1.      Nach Art. 230 Abs. 4 EG kann jede natürliche oder juristische Person gegen die an sie ergangenen Entscheidungen sowie gegen diejenigen Entscheidungen Klage erheben, die, obwohl sie als Verordnung oder als an eine andere Person gerichtete Entscheidung ergangen sind, sie unmittelbar und individuell betreffen.

Im Rahmen des in Art. 88 EG vorgesehenen Verfahrens zur Kontrolle staatlicher Beihilfen ist zwischen der Vorprüfungsphase nach Art. 88 Abs. 3 EG, die nur dazu dient, der Kommission eine erste Meinungsbildung über die teilweise oder völlige Vereinbarkeit der fraglichen Beihilfe mit dem Gemeinsamen Markt zu ermöglichen, und der in Art. 88 Abs. 2 EG geregelten Prüfungsphase zu unterscheiden. Nur in dieser Phase, die es der Kommission ermöglichen soll, sich umfassende Kenntnis von allen Gesichtspunkten des Falles zu verschaffen, sieht der Vertrag die Verpflichtung der Kommission vor, den Beteiligten Gelegenheit zur Äußerung zu geben.

Stellt die Kommission, ohne das förmliche Prüfungsverfahren nach Art. 88 Abs. 2 EG einzuleiten, mit einer Entscheidung auf der Grundlage von Art. 88 Abs. 3 EG fest, dass eine Beihilfe mit dem Gemeinsamen Markt vereinbar ist, können die Personen, denen diese Verfahrensgarantien zugutekommen, deren Beachtung nur durchsetzen, wenn sie die Möglichkeit haben, diese Entscheidung vor dem Gemeinschaftsrichter anzufechten. Deshalb erklärt dieser eine Klage auf Nichtigerklärung einer solchen Entscheidung, die von einem Beteiligten im Sinne des Art. 88 Abs. 2 EG erhoben wird, für zulässig, wenn der Kläger mit der Erhebung der Klage die Verfahrensrechte wahren möchte, die ihm nach der letztgenannten Bestimmung zustehen.

Beteiligte im Sinne von Art. 88 Abs. 2 EG sind die durch die Gewährung einer Beihilfe eventuell in ihren Interessen verletzten Personen, Unternehmen oder Vereinigungen, d. h. insbesondere die mit den Empfängern dieser Beihilfe konkurrierenden Unternehmen und die Berufsverbände.

(vgl.

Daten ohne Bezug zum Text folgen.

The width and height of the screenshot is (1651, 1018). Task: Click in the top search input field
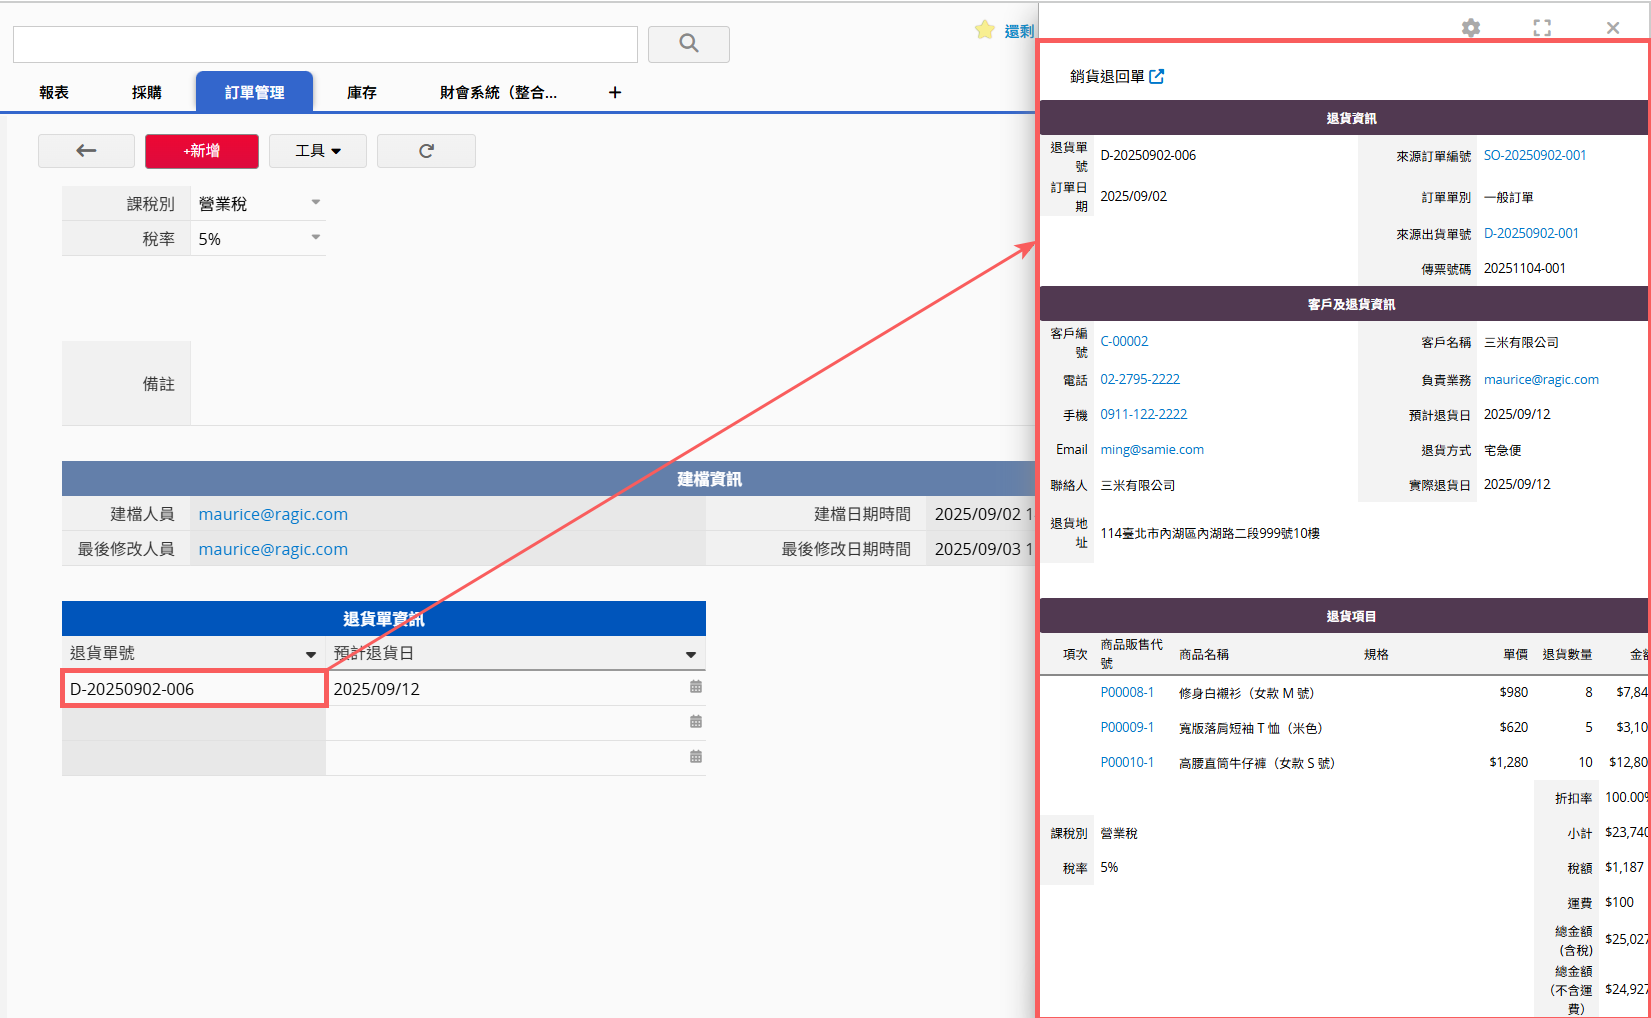coord(325,45)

Randnrn. 64, 69-71)

2.      Eine andere Person als der Adressat einer Entscheidung kann nur dann geltend machen, individuell betroffen zu sein, wenn diese Entscheidung sie wegen bestimmter persönlicher Eigenschaften oder wegen sie aus dem Kreis aller übrigen Personen heraushebender Umstände berührt und sie dadurch in ähnlicher Weise individualisiert wie den Adressaten einer derartigen Entscheidung.

Stellt der Kläger dagegen die Begründetheit der Entscheidung selbst, mit der die Beihilfe beurteilt wird, in Frage, ist die Klage nicht schon deshalb zulässig, weil er als Beteiligter im Sinne von Art. 88 Abs. 2 EG betrachtet werden kann. Es reicht also nicht aus, wenn sich ein Unternehmen lediglich auf seine Eigenschaft als Mitbewerber des durch die fragliche Maßnahme begünstigten Unternehmens beruft, sondern es muss darüber hinaus den Grad der Beeinträchtigung seiner Marktstellung darlegen.